- Do this -
Which lines of the records contain the word "link"? Show each of them in full, treating uppercase and lowercase as different.

- Data shown -
'''

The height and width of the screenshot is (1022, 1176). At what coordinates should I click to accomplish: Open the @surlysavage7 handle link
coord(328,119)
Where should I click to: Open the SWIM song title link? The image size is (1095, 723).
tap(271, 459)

'''
'''

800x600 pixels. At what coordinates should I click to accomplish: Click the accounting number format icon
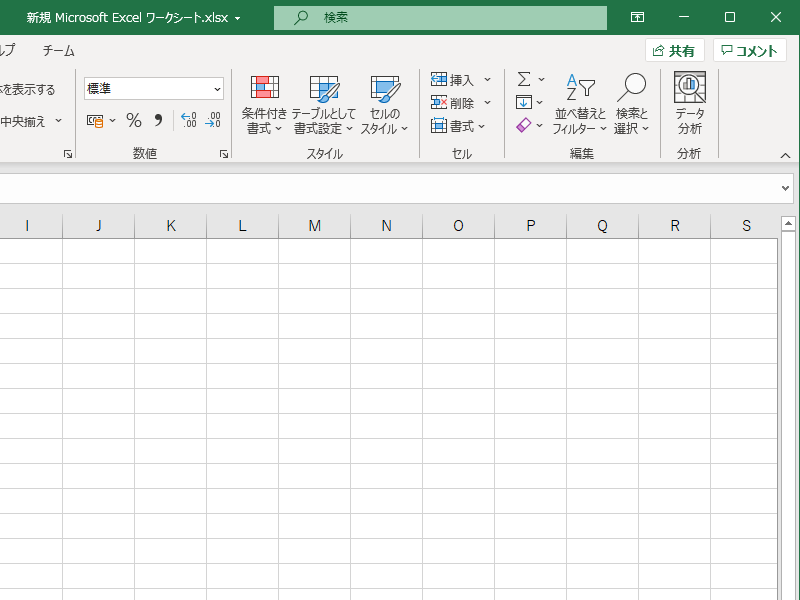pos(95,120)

'''

- Completed task -
The height and width of the screenshot is (1022, 1176). At what coordinates should I click to accomplish: Open the @surlysavage7 handle link
Where should I click to: Open the SWIM song title link? The image size is (1095, 723).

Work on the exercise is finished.